Un peluquero le cortaba el cabello al nieto de una anciana, Pero el niño no existía…
Llevo veinte años cortando cabello en este barrio, y creía haberlo visto todo. Pero nada me preparó para la señora Margot.
Entró un martes por la mañana, empujando su andador con determinación.
—Buenos días, joven. Vengo por el corte de mi nieto Sebastián.
Miré alrededor. Detrás de ella no había nadie.

—¿Su nieto, señora?
—Sí, Sebastián. —Se giró hacia el vacío—. Ven, mi amor, no seas tímido.
Ahí fue cuando lo entendí. Sus ojos brillaban con una claridad que no coincidía con la realidad. Me quedé paralizado, con las tijeras en la mano.
—Ah, claro. Que pase Sebastián. —No sé por qué lo dije. Simplemente salió.
—¿Ves, cielo? El señor Ramírez es muy amable. —Le habló al aire con una dulzura que me partió el corazón.
Coloqué una silla frente al espejo.
—Aquí, Sebastián. Ponte cómodo.
La señora Margot sonrió y se sentó en la sala de espera, sacando una revista. Durante quince minutos, corté el cabello invisible de un niño invisible.

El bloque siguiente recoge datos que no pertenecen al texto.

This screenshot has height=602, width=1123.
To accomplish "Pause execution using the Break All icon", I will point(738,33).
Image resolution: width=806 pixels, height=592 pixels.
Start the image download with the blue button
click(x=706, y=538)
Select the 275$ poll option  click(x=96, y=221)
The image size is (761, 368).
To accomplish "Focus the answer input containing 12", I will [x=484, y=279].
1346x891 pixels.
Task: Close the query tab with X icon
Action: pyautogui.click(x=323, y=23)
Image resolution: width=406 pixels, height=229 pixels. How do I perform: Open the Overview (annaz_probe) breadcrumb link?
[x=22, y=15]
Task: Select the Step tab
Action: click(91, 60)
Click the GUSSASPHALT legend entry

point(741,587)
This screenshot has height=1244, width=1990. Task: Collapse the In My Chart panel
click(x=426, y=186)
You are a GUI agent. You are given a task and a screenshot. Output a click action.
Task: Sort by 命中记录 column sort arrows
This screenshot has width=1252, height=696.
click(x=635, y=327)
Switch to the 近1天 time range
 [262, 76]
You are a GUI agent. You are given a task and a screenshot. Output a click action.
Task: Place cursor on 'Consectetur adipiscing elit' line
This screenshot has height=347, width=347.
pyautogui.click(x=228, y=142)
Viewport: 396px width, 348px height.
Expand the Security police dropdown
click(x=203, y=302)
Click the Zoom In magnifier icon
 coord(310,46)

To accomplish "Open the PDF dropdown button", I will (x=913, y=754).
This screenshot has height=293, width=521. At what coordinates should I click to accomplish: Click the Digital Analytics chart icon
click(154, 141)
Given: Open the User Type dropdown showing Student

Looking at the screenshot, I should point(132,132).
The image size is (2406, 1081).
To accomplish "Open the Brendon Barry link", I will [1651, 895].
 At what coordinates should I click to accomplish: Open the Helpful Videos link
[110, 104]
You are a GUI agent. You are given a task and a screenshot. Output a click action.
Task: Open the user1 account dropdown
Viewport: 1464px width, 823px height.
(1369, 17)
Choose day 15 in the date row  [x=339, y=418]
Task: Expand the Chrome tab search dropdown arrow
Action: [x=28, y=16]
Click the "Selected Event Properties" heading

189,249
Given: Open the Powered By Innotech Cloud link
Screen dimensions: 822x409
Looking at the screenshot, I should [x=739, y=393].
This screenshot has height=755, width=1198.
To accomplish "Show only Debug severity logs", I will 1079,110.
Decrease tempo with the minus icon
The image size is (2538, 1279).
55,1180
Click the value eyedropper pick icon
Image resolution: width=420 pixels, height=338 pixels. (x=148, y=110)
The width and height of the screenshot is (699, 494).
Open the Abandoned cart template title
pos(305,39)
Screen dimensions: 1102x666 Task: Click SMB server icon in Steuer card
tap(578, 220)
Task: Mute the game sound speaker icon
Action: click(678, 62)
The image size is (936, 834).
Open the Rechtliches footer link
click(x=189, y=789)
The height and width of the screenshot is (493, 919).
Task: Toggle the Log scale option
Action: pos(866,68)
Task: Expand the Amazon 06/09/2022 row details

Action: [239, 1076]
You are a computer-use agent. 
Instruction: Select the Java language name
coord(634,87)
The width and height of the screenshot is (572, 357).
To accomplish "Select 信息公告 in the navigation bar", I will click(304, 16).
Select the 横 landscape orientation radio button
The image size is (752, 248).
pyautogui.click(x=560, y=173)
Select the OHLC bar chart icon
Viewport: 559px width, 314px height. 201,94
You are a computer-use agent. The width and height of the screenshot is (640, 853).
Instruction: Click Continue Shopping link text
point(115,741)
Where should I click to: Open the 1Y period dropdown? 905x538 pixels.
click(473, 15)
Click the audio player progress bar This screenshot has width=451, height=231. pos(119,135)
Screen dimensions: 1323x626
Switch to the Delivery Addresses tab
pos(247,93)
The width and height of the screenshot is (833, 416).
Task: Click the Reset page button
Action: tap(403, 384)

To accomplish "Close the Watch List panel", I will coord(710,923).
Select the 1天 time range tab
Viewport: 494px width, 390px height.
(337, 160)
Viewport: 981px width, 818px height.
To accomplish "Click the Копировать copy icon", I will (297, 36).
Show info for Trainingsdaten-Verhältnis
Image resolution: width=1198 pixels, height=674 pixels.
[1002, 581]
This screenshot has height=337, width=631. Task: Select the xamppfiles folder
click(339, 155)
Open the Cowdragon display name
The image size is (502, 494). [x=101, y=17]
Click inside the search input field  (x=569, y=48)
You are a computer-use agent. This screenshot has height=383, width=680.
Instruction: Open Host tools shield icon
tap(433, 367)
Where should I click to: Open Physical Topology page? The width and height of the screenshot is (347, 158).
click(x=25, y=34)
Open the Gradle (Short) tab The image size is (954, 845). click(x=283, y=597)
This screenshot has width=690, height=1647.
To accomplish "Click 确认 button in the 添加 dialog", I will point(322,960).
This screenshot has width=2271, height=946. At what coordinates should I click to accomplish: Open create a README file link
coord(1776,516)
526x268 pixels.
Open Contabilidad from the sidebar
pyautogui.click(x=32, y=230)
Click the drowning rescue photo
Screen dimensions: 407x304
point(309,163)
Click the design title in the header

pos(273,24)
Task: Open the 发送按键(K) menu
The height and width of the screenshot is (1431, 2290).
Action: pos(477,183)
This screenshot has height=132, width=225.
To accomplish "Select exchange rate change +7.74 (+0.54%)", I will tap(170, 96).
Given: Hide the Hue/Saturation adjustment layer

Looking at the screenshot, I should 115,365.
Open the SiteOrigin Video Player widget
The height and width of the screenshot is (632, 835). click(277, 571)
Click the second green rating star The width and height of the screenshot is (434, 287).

Hice el sonido de las tijeras, pregunté “¿así está bien?” al espejo vacío, hasta rocié un poco de agua. Escrito por Gisel Dominguez.
—Listo, campeón. Quedaste muy guapo.
—¡Ay, qué bien te ves, mi cielo! —exclamó ella, levantándose para “acariciar” la cabeza del niño—. ¿Qué le debo, don Ramírez?
—Invita la casa, señora Margot.
—Qué generoso. Sebastián, dale las gracias.
—Gracias, Sebastián. Nos vemos la próxima semana.
Y así fue. Cada martes, durante seis meses, la señora Margot traía a Sebastián. Yo perfeccioné mi actuación: le preguntaba por la escuela, le ofrecía dulces imaginarios, hasta le daba paletas “para el camino”. Mis otros clientes al principio me miraban raro, pero eventualmente todos entraron en el juego.
—¿Cómo está el pequeño Sebastián? —preguntaba el señor Torres mientras esperaba su turno.
—Creciendo como la espuma —respondía yo, sosteniendo conversaciones completas sobre un niño que no existía.
Un martes, en lugar de la señora Margot, entró una mujer de unos cuarenta años. Tenía los ojos hinchados.
—¿Don Ramírez? Soy Patricia, la hija de Margot.
Se me hizo un nudo en el estómago.
—Ay, señora, si necesita que le explique…
—No, no. —Se secó las lágrimas—. Vengo a agradecerle.
Me senté junto a ella.
—Mi hijo Sebastián murió hace dos años. Cáncer. Tenía siete años. —Su voz se quebró—. Mamá… mamá no lo soportó. El dolor fue tan grande que literalmente su mente decidió que no había pasado. Los doctores dicen que es demencia, pero yo creo que fue su corazón el que se rompió primero.
No supe qué decir.
—Mamá empezó a “ver” a Sebastián por todos lados. Al principio intentamos hacerla entender, recordarle la verdad. Pero se ponía tan mal, lloraba tanto… Un geriatra nos dijo que a veces es mejor entrar en su realidad.
—Lo siento mucho —susurré.
—Hace una semana, mamá tuvo un derrame. Está en el hospital. Antes de que perdiera el habla, me tomó la mano y me dijo: “Dile al peluquero que Sebastián está muy agradecido. Que es el mejor peluquero del mundo”. —Patricia sollozó—. Yo no entendía de qué hablaba hasta que revisé su agenda. Todos los martes, anotado con plumón rojo: “Peluquería con Sebastián”.
Me tembló la voz.
—Ella lo amaba mucho.
—Usted le dio seis meses más con su nieto. No sabe lo que eso significa. —Se levantó y me abrazó—. Gracias por amarla lo suficiente como para entrar en su mundo.
Patricia se fue, dejando un sobre con dinero que me negué a aceptar pero que ella insistió en dejar en el mostrador.
Esa tarde, coloqué una foto en mi espejo. Era de Patricia con un niño hermoso de pelo castaño y sonrisa enorme.
—Este es Sebastián —les digo ahora a mis clientes—. El mejor cliente que he tenido.
Todavía guardo la silla donde él se sentaba. Nadie más la usa. Y cada martes a las diez, durante quince minutos, cierro la peluquería.
Por si acaso el niño quiere venir a cortarse el cabello.